Gerade bevor sich der Winter anschickt sich selbst zu outen ist noch schnell Zeit, sich der auf Naturbeobachtung basierenden Wintervorhersage 2018/19 für das Großarltal zu widmen. 

Der obligate Besuch bei meinem Leib-Wetterpropheten Bergbauer Rupert sollte Licht ins Dunkel bringen. Die Vorhersage für den letzten Winter hat er echt gut getroffen (hier klicken). Respekt. Nun aber der Blick auf 2018/19. Nach Rupert’s Wortwahl hört sich das Ergebnis kurz und schmerzlos folgendermaßen an: „nit so rass“. Im Vergleich zu 2017/18 ist gemeint. Das bedeutet, dass der Winter etwas gemäßigter wird als der letzte, sowohl im Hinblick auf Schneefall als auch auf Kälte. Er geht damit von einem durchschnittlichen Winter aus. Zwar ist, wenn „Venus“ der Jahresregent ist – wie derzeit und noch bis März 2019 gültig – üblicherweise mit sehr schneereichen und kalten Wintern zu rechnen. Aber nachdem der letzte Winter sozusagen schon aus dem Vollen geschöpft hat wird sich dieser Effekt für 2018/19 abschwächen.
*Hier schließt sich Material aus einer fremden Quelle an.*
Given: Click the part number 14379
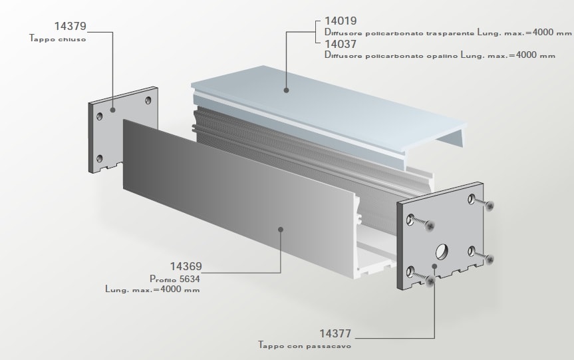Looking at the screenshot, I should (70, 27).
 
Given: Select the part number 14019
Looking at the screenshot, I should (341, 21).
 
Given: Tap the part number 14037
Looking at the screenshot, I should (341, 44).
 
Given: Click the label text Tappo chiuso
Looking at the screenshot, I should (58, 39).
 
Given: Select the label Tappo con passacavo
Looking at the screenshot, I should (305, 346).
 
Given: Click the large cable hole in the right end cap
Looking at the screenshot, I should (442, 252).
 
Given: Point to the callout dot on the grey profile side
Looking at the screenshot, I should (281, 230).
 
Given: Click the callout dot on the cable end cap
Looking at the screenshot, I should (434, 266).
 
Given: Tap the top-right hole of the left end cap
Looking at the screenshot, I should (147, 101).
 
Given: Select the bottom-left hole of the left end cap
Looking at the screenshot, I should (100, 158).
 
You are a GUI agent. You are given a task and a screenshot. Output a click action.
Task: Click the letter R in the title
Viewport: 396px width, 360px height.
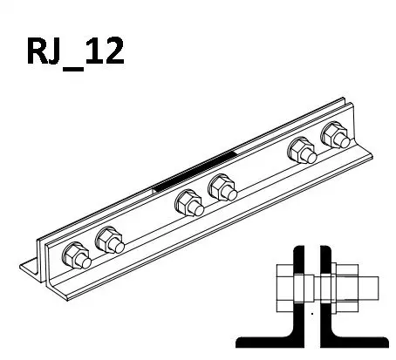[38, 51]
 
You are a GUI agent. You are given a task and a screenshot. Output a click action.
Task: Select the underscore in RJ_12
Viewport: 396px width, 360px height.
[73, 69]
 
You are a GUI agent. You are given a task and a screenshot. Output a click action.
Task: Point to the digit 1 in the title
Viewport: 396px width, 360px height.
[93, 51]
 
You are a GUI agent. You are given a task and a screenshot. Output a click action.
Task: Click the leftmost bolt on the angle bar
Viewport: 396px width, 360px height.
[77, 255]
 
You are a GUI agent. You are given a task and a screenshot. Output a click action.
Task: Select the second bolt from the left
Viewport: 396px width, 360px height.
[110, 240]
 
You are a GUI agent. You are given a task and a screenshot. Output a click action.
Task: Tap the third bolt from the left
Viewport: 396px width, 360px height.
[189, 203]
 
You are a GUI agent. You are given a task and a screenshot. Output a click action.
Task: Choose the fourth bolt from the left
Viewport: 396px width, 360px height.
[222, 187]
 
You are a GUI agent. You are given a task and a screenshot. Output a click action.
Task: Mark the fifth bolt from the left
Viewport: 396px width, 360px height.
[302, 150]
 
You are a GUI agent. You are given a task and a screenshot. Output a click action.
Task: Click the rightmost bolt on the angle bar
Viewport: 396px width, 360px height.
[336, 135]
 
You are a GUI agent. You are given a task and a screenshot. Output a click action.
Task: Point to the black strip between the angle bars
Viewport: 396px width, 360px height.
[195, 172]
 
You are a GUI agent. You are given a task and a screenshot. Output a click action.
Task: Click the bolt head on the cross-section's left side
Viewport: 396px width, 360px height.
[285, 288]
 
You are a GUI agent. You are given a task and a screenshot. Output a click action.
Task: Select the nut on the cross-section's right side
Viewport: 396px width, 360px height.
[347, 288]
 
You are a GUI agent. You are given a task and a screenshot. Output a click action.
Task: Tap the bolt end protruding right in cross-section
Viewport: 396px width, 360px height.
[368, 288]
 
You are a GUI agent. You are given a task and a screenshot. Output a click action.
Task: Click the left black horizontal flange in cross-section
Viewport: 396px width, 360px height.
[269, 342]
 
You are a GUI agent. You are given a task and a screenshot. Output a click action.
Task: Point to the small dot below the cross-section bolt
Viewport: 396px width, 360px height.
[312, 314]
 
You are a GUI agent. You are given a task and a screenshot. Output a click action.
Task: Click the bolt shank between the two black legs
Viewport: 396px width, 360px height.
[312, 288]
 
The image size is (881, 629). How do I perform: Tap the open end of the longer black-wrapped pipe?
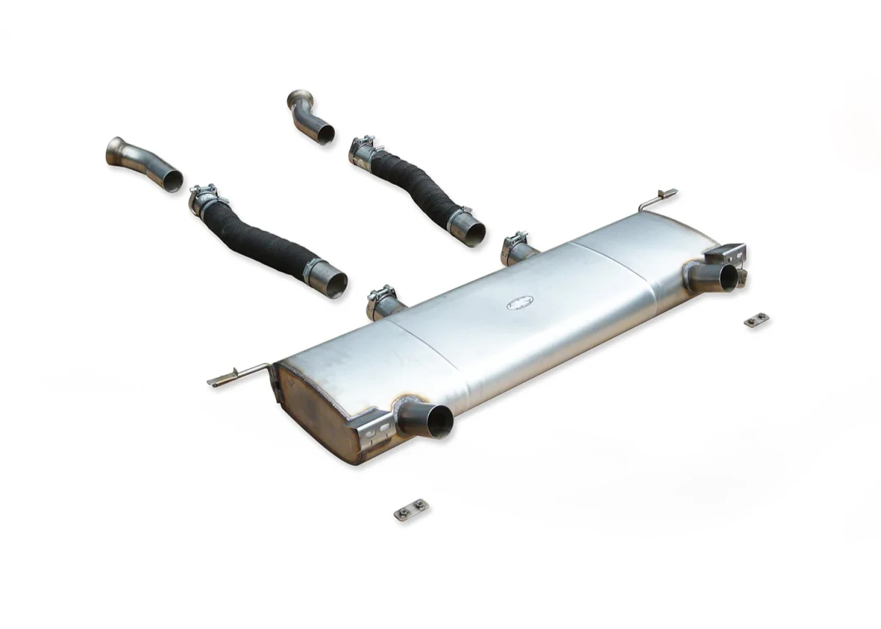point(336,283)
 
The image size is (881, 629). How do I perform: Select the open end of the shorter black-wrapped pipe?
point(474,233)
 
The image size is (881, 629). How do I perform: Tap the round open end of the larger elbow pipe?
point(172,180)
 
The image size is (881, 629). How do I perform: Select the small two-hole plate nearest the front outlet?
point(411,509)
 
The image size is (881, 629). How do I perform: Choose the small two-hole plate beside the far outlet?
point(756,320)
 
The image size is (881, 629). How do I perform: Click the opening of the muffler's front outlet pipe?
point(441,421)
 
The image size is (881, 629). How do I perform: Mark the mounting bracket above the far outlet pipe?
point(726,253)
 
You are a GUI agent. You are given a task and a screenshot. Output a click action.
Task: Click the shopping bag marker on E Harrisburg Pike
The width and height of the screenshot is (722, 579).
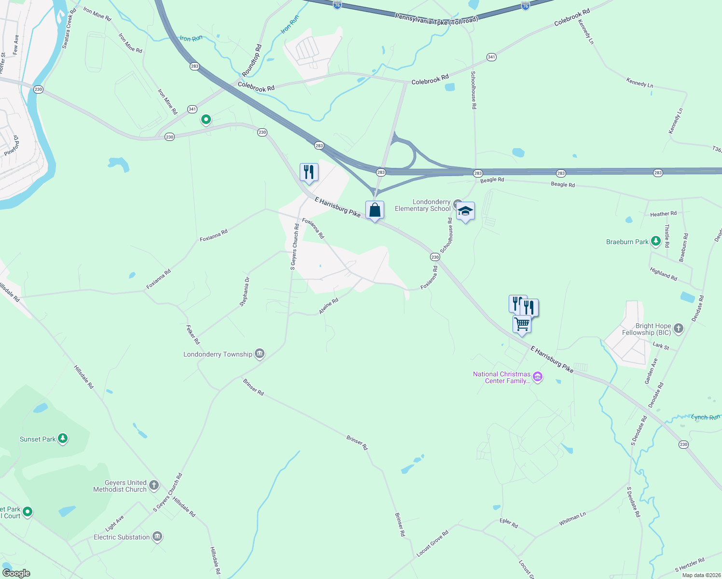(375, 210)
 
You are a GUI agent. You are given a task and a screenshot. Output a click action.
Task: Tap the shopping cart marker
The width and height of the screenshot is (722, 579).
(522, 324)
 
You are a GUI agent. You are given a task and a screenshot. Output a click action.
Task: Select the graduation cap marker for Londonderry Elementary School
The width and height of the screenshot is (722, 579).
(465, 211)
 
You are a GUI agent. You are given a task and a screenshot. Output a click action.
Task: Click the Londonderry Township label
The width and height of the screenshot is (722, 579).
(218, 354)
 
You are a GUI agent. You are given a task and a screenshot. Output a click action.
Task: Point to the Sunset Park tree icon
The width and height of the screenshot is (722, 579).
(63, 439)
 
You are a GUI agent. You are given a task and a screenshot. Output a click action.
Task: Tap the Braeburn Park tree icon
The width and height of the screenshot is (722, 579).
(655, 241)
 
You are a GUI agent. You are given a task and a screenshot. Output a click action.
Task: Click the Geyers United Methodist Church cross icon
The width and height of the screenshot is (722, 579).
(154, 485)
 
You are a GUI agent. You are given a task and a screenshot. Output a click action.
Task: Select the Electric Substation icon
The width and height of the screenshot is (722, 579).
(157, 537)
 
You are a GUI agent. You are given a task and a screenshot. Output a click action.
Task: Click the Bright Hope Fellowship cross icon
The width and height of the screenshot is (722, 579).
(679, 329)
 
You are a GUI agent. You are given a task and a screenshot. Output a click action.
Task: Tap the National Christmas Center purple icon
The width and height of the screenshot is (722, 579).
(538, 377)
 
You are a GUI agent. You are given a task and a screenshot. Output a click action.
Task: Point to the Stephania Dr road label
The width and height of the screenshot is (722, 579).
(245, 291)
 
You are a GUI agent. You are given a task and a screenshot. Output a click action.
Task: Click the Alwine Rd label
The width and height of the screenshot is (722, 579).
(328, 306)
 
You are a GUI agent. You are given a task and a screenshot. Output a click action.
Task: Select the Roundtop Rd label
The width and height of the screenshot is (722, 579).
(251, 60)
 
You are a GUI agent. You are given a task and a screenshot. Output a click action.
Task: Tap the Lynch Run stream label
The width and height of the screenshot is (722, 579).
(705, 417)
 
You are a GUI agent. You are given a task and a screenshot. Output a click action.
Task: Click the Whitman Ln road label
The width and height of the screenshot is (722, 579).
(572, 519)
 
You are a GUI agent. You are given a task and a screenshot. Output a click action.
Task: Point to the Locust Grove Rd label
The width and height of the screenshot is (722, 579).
(432, 543)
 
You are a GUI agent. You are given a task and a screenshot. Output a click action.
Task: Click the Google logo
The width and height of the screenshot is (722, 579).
(16, 573)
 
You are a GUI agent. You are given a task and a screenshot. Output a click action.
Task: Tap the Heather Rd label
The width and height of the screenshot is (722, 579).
(663, 214)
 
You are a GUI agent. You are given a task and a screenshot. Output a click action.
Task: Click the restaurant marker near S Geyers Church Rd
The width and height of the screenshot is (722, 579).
(309, 172)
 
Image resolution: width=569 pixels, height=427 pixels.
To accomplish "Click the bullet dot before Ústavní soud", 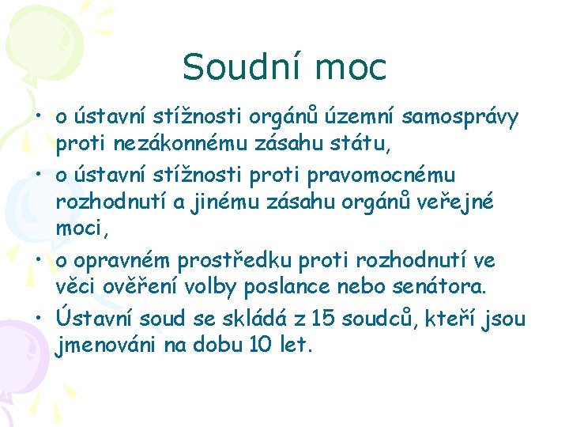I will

Bergbauer Rupert mit seinen Söhnen. Er hat auch einen neuen Stall bekommen. Letztes Jahr wurde die Prognose noch im alten Stall in Empfang genommen.

Bergbauer Rupert mit seinen Söhnen. Er hat auch einen neuen Stall bekommen. Letztes Jahr wurde die Prognose noch im alten Stall in Empfang genommen.

Auf meine Frage nach mehr Details meint Rupert, dass es nächste Woche bereits sehr winterlich wird. Und er schwört, dies aufgrund des auffällig hohen Übereinstimmungsgrads nicht der aktuellen Wettervorschau entnommen zu haben. Die Monate Jänner bis März geht es „noand unterschiedlich“ dahin. Diese Prophezeiung hätte ich mir auch fast zugetraut. Rupert präzisiert aber gleich dahingehend, dass es im Jänner wechselnde Wetterphasen gibt, auch einmal warm. Ab dem Maria Lichtmesstag (Anfang Februar) schneit es wieder ergiebiger. Die Wettergestaltung des März würde er ähnlich wie jene vom Jänner sehen. Was es im März etwas zu warm sein wird, sollte sich im April wieder mit winterlich und kalt ins gerade Gegenteil verkehren. Das ist dem Wetter durchaus zuzutrauen, „späte Ostern, langer Winter“ ließ sich in der Vergangenheit immer wieder beobachten. 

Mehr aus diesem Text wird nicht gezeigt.